Stored records
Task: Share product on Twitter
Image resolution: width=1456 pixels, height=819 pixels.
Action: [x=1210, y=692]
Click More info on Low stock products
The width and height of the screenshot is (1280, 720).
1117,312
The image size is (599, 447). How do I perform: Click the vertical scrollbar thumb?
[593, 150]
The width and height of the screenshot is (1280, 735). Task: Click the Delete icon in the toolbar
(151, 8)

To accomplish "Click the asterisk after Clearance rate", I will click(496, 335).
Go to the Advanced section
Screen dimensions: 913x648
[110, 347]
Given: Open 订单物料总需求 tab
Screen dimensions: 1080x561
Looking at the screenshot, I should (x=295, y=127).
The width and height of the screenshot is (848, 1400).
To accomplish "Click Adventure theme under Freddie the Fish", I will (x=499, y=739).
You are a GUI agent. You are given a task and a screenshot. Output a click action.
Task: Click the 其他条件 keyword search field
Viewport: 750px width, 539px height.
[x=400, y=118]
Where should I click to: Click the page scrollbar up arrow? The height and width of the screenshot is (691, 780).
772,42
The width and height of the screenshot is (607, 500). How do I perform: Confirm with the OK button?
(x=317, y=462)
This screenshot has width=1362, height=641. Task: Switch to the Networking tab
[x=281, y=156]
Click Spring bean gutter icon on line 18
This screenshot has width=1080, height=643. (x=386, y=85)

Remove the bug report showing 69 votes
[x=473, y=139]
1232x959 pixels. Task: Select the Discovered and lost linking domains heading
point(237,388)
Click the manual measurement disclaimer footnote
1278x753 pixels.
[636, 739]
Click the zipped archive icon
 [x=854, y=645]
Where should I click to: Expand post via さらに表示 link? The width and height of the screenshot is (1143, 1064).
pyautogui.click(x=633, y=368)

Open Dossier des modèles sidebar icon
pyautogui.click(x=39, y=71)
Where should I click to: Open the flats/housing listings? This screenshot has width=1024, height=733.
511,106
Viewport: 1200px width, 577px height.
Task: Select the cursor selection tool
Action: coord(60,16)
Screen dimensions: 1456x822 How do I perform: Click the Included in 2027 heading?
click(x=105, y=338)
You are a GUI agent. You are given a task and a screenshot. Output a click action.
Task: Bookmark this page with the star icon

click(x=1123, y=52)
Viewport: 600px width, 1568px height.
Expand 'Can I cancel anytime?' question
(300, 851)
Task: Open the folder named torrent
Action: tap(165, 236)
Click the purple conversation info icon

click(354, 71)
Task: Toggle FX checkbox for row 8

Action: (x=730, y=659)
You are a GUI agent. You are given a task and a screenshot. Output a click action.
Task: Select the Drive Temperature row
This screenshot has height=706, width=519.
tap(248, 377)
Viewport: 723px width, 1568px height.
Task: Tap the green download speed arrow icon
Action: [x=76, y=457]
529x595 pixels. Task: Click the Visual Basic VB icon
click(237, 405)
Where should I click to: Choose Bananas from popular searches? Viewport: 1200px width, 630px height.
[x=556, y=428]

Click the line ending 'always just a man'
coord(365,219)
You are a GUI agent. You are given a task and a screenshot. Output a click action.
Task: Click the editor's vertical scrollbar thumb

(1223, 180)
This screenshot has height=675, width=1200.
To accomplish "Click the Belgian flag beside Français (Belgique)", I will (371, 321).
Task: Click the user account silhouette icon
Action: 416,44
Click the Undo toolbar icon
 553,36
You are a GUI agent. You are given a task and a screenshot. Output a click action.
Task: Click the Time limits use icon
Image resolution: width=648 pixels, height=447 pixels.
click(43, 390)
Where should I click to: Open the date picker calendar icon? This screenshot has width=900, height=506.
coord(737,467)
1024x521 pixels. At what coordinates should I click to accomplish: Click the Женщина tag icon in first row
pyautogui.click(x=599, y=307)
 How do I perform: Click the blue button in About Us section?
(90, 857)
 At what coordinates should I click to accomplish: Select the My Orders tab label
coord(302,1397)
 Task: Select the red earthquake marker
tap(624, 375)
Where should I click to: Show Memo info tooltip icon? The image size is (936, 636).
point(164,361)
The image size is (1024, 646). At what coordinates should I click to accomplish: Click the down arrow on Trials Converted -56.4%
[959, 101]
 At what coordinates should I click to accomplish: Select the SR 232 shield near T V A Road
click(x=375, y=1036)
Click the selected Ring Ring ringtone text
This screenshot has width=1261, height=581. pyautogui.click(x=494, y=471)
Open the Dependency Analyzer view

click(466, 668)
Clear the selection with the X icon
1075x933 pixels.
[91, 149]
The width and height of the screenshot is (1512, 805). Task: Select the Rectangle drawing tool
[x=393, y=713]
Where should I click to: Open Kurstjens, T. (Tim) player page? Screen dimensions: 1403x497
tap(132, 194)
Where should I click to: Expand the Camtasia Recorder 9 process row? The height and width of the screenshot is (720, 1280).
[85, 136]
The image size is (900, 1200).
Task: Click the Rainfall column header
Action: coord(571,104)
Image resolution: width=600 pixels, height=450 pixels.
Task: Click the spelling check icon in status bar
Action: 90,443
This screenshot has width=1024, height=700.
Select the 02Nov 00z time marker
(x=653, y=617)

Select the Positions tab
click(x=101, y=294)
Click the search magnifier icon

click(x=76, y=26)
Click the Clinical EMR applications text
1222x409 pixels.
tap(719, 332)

Work instruction:
Every line from the one containing "Clear the selection with the X icon" through the end of the data must be repeated exactly, and no other line.

Exercise answer:
Clear the selection with the X icon
1075x933 pixels.
[91, 149]
The width and height of the screenshot is (1512, 805). Task: Select the Rectangle drawing tool
[x=393, y=713]
Where should I click to: Open Kurstjens, T. (Tim) player page? Screen dimensions: 1403x497
tap(132, 194)
Where should I click to: Expand the Camtasia Recorder 9 process row? The height and width of the screenshot is (720, 1280).
[85, 136]
The image size is (900, 1200).
Task: Click the Rainfall column header
Action: coord(571,104)
Image resolution: width=600 pixels, height=450 pixels.
Task: Click the spelling check icon in status bar
Action: 90,443
This screenshot has width=1024, height=700.
Select the 02Nov 00z time marker
(x=653, y=617)

Select the Positions tab
click(x=101, y=294)
Click the search magnifier icon

click(x=76, y=26)
Click the Clinical EMR applications text
1222x409 pixels.
tap(719, 332)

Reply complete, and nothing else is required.